The Leaning Pile of Books is a feature in which I highlight books I got over the last week that sound like they may be interesting—old or new, bought or received in the mail for review consideration. Since I hope you will find new books you’re interested in reading in these posts, I try to be as informative as possible. If I can find them, links to excerpts, author’s websites, and places where you can find more information on the book are included, along with series information and the publisher’s book description. Book cover links are affiliate links to Bookshop, and I earn from qualifying purchases.
There are three books from last week and one from the week before, and I’m highlighting the two books my husband gave me for our anniversary last week. One of these is a book I have not covered here before, and the other is one that did not yet have a cover image when I highlighted it earlier this year.
You can read more about the two books I recently purchased here:
- A War of Swallowed Stars by Sangu Mandanna, one of my most anticipated books of the year
- The Best of World SF: Volume 1 edited by Lavie Tidhar, which was covered here with an excerpt from the editor’s introduction
There have been no new posts since the last one of these features, but there is a review scheduled for tomorrow morning!
The Beautiful Ones by Silvia Moreno-Garcia
This fantasy romance novel, which was first published in 2017, was re-released earlier this year. The publisher’s website has an excerpt from The Beautiful Ones.
Silvia Moreno-Garcia mentioned that her books tend to cross different genres and have rather different styles on Goodreads. She wrote that The Beautiful Ones is “very much a novel of manners and a romance, much closer in tone to Gods of Jade and Shadow than some of my other work and very far from Mexican Gothic.”
I enjoyed both the creepiness of Mexican Gothic and the Mayan-inspired mythical expedition in Gods of Jade and Shadow, and I’m excited to read this one too!
From the New York Times bestselling author of Mexican Gothic comes a sweeping romance with a dash of magic.
They are the Beautiful Ones, Loisail’s most notable socialites, and this spring is Nina’s chance to join their ranks, courtesy of her well-connected cousin and his calculating wife. But the Grand Season has just begun, and already Nina’s debut has gone disastrously awry. She has always struggled to control her telekinesis—neighbors call her the Witch of Oldhouse—and the haphazard manifestations of her powers make her the subject of malicious gossip.
When entertainer Hector Auvray arrives to town, Nina is dazzled. A telekinetic like her, he has traveled the world performing his talents for admiring audiences. He sees Nina not as a witch, but ripe with potential to master her power under his tutelage.

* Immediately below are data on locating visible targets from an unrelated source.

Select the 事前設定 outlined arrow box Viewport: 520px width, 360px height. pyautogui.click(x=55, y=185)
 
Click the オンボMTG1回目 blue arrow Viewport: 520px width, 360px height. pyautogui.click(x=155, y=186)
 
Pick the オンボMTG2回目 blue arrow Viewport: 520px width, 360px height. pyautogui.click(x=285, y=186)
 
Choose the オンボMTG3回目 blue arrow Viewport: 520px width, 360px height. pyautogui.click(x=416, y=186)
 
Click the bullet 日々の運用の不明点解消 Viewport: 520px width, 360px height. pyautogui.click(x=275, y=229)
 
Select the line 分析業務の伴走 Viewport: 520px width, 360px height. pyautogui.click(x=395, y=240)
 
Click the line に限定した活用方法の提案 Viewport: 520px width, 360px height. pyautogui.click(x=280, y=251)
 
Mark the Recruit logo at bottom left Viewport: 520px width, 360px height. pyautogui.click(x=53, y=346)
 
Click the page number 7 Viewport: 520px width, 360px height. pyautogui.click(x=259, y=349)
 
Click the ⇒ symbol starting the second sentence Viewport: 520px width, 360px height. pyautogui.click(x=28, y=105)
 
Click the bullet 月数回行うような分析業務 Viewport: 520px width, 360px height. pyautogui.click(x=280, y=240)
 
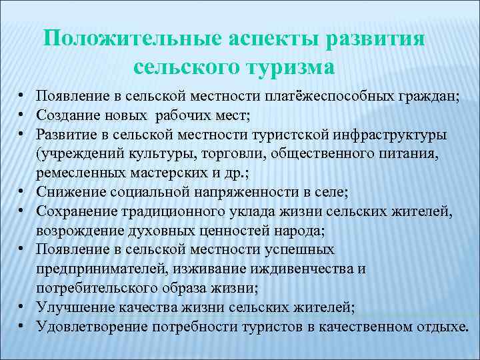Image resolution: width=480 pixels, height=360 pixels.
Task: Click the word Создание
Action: click(65, 115)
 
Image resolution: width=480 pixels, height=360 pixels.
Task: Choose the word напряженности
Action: click(258, 192)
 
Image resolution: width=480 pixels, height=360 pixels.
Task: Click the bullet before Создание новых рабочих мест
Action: click(22, 115)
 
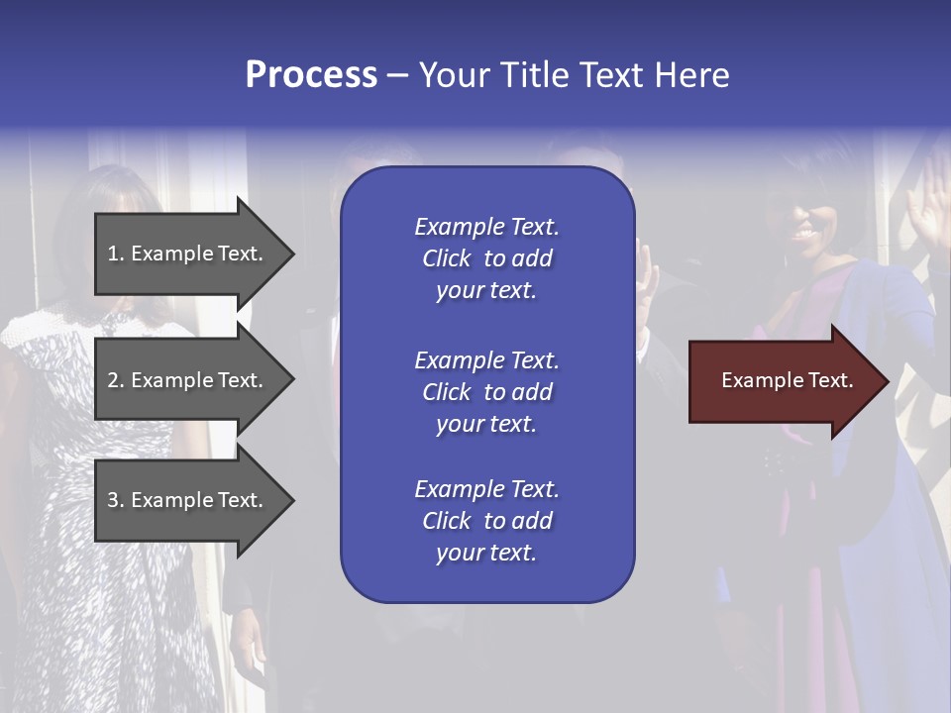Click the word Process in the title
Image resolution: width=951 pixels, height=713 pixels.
[311, 75]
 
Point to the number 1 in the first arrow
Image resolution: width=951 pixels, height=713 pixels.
[113, 254]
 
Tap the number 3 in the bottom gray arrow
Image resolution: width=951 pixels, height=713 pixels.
[113, 500]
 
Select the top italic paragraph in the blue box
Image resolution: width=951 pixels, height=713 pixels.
[486, 258]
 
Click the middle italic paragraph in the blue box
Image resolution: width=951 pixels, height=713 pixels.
[486, 392]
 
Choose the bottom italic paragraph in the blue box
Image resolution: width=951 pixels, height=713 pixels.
[486, 521]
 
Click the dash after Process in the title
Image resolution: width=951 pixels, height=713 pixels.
[397, 76]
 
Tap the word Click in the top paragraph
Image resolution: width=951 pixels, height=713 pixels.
[446, 258]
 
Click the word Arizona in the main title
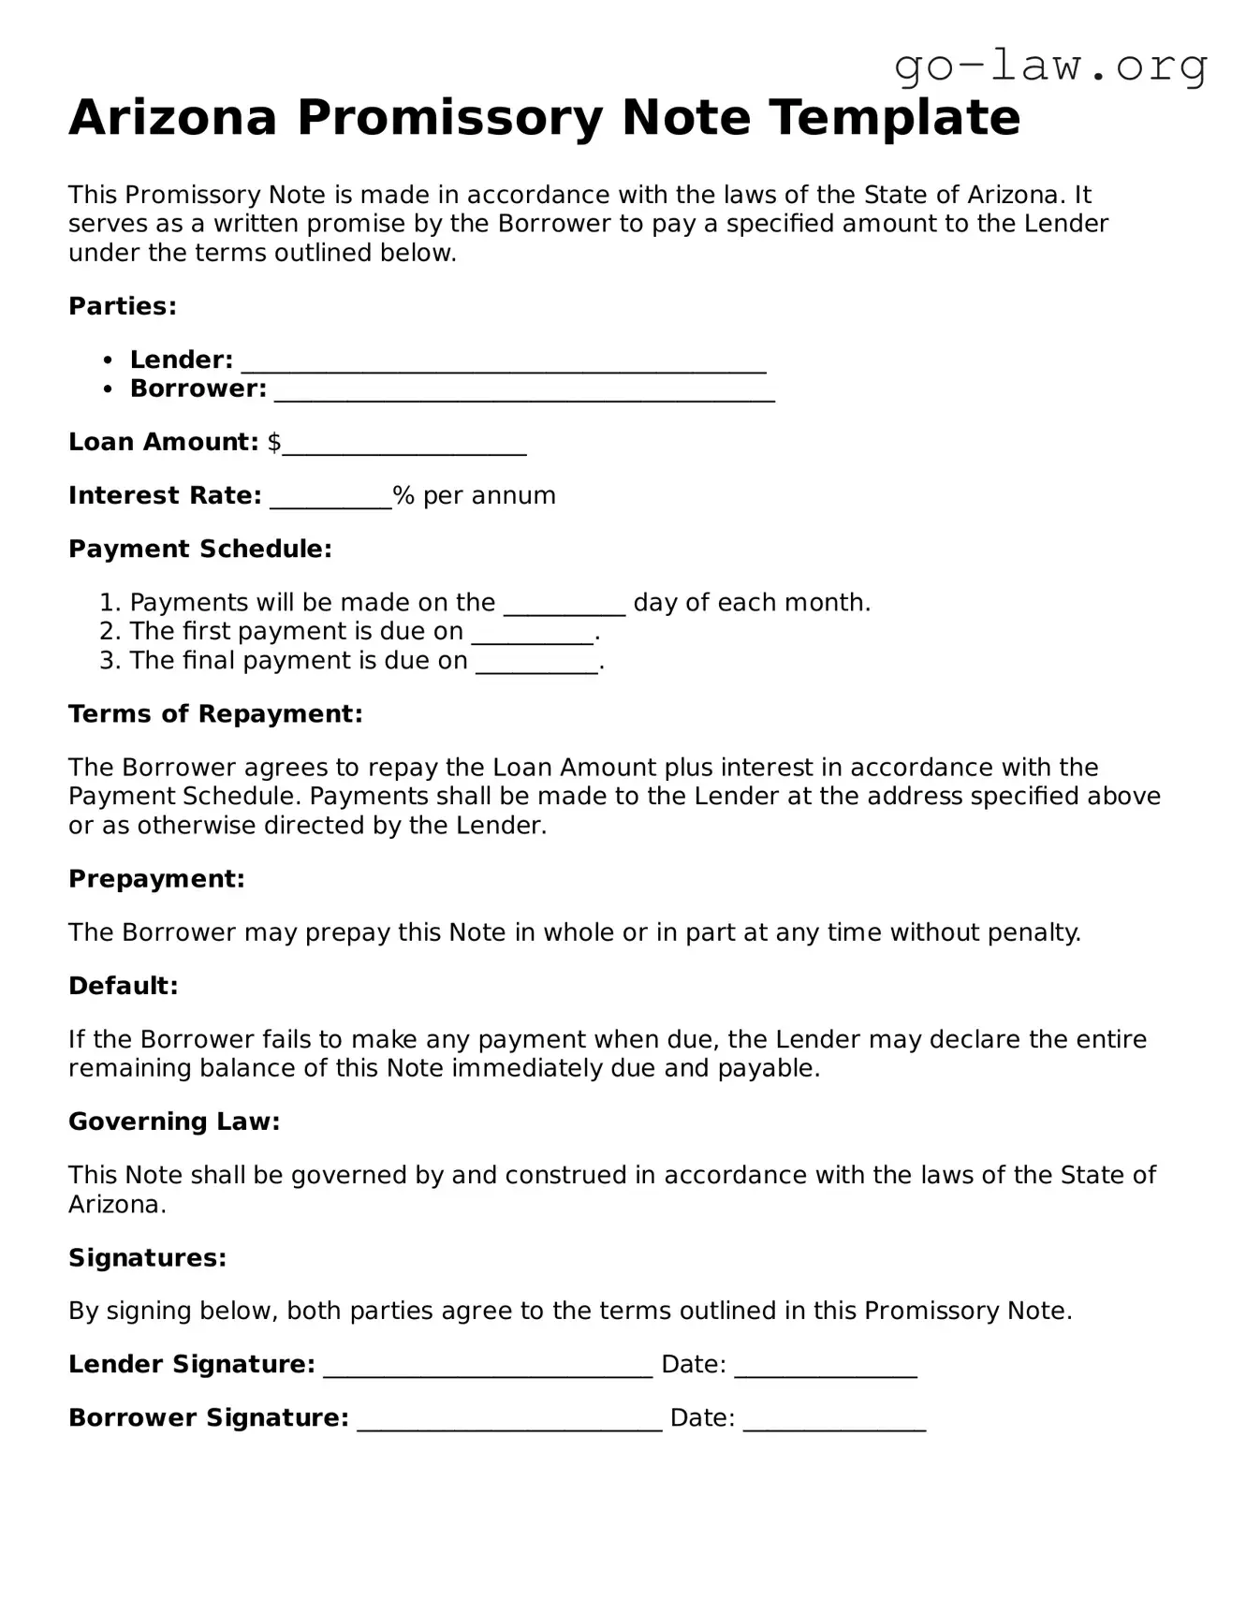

With Hector’s help, Nina’s talent blossoms, as does her love for him.
But great romances are for fairytales, and Hector is hiding a truth from Nina — and himself—that threatens to end their courtship before it truly begins.
The Beautiful Ones is a charming tale of love and betrayal, and the struggle between conformity and passion, set in a world where scandal is a razor-sharp weapon.
The Wolf and the Woodsman by Ava Reid
Ava Reid’s debut novel was just released last month. Tor.com has an excerpt from The Wolf and the Woodsman, and the publisher’s website has both text and audio samples.
For a list of content warnings, see the book’s page on the author’s website.
I’ve been excited about The Wolf and the Woodsman for a while and started reading it last night (and am indeed enjoying it so far!).
In the vein of Naomi Novik’s New York Times bestseller Spinning Silver and Katherine Arden’s national bestseller The Bear and the Nightingale, this unforgettable debut— inspired by Hungarian history and Jewish mythology—follows a young pagan woman with hidden powers and a one-eyed captain of the Woodsmen as they form an unlikely alliance to thwart a tyrant.
In her forest-veiled pagan village, Évike is the only woman without power, making her an outcast clearly abandoned by the gods. The villagers blame her corrupted bloodline—her father was a Yehuli man, one of the much-loathed servants of the fanatical king. When soldiers arrive from the Holy Order of Woodsmen to claim a pagan girl for the king’s blood sacrifice, Évike is betrayed by her fellow villagers and surrendered.
But when monsters attack the Woodsmen and their captive en route, slaughtering everyone but Évike and the cold, one-eyed captain, they have no choice but to rely on each other. Except he’s no ordinary Woodsman—he’s the disgraced prince, Gáspár Bárány, whose father needs pagan magic to consolidate his power. Gáspár fears that his cruelly zealous brother plans to seize the throne and instigate a violent reign that would damn the pagans and the Yehuli alike. As the son of a reviled foreign queen, Gáspár understands what it’s like to be an outcast, and he and Évike make a tenuous pact to stop his brother.
As their mission takes them from the bitter northern tundra to the smog-choked capital, their mutual loathing slowly turns to affection, bound by a shared history of alienation and oppression. However, trust can easily turn to betrayal, and as Évike reconnects with her estranged father and discovers her own hidden magic, she and Gáspár need to decide whose side they’re on, and what they’re willing to give up for a nation that never cared for them at all.